Aviation Safety crash_site_of_flight_mh17.jpg
Alexander Chizhenok/Shutterstock

In the Netherlands, the trial of the suspects in the shootdown of the Malaysia Airlines flight MH17 over Ukraine in 2014 resumed on June 7, 2021. 

Initiated in March 2020, the case will judge in absentia the Russians Igor Girkin, Sergey Dubinsky and Oleg Pulatov, and the Ukrainian Leonid Khartchenko, four senior officers of the pro-Russian separatist faction. Pulatov is the only one with legal representation at the court.

They are all accused of being involved in the transportation of a Russian-made anti-air BUK missile system from Russia to Ukraine that shot down the Boeing 777 as it was flying at an altitude of over 33,000 feet (10,000 meters), on July 17, 2014. 298 people were killed, including 196 Dutch nationals. The four men risk prison terms of 30 years.

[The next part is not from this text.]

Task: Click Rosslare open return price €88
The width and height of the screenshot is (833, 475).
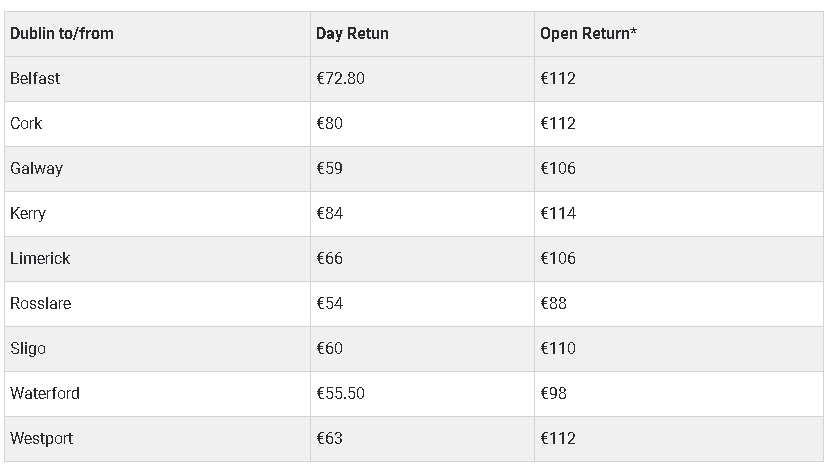Action: coord(554,303)
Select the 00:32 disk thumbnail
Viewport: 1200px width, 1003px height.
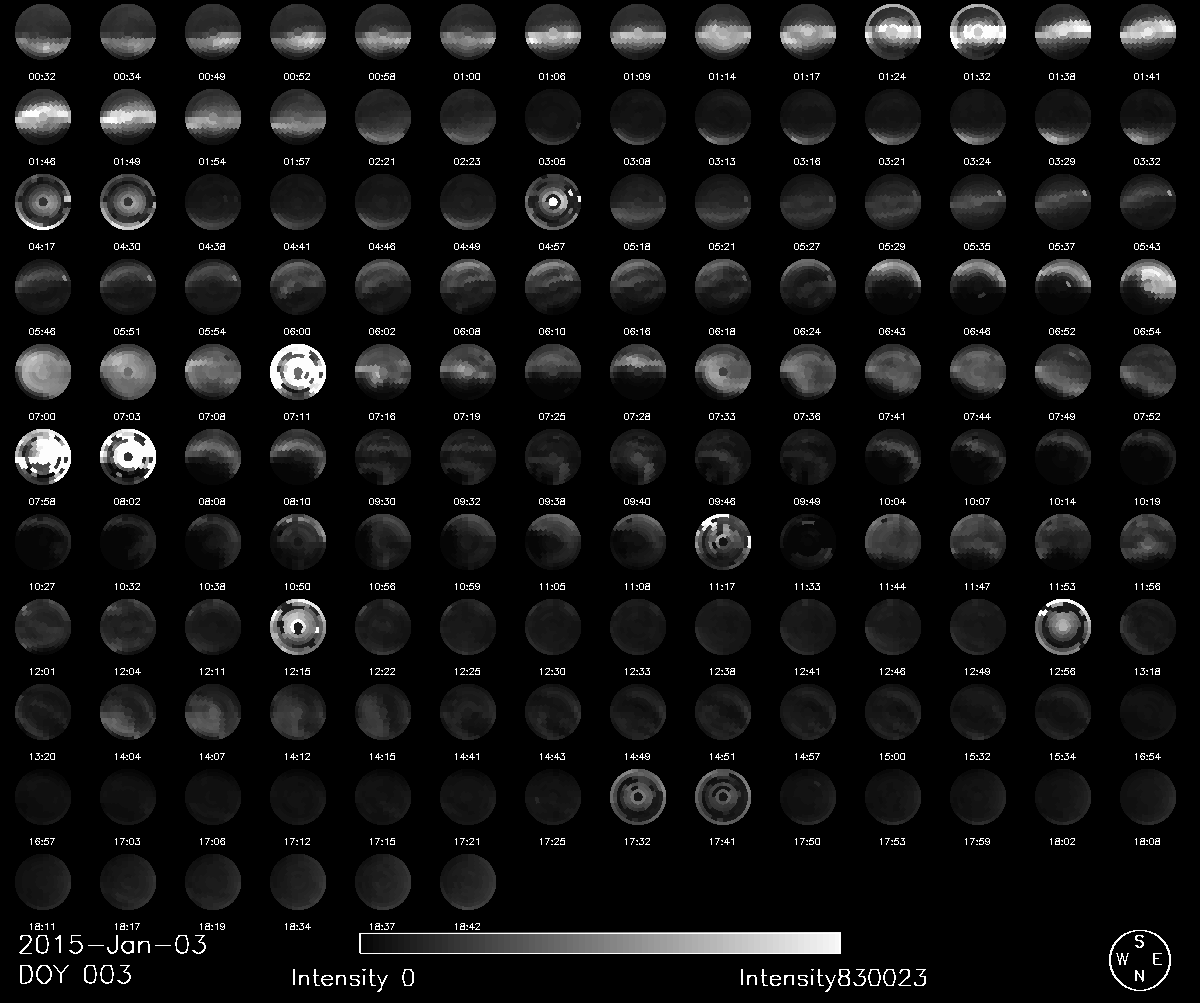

In 2014, an independent journalist team named Bellingcat concluded that the weapon that brought down the plane was a Russian-made anti-air BUK missile. In 2018, the International Criminal Investigation Team (JIT) determined that the missile fired from an area controlled by the pro-Russian separatists was supplied by the 53rd anti-air brigade of the Russian army based in Kursk.

“The court will open the MH17 criminal trial proper and, through examining and discussing the content of the prosecution file, elucidate the key questions which it has already begun to address,” the court wrote in a statement. “Was flight MH17 shot down by a BUK missile? Was a BUK missile fired from an agricultural field near Pervomaiskyi? Did the accused play a role in this?”

The first part of the trial should last for three days, before giving the prosecution and defense an opportunity to raise issues in hearings that will last until July 9, 2021. As for relatives of the victims, they should be heard in September 2021.

The Russian government reacted to the news of the trial resumption, reminding that it had been left out from the investigation. “This is a process, which is under a watchful eye, and certainly, we know all the information, which is considered there,” Kremlin Spokesman Dmitry Peskov told TASS.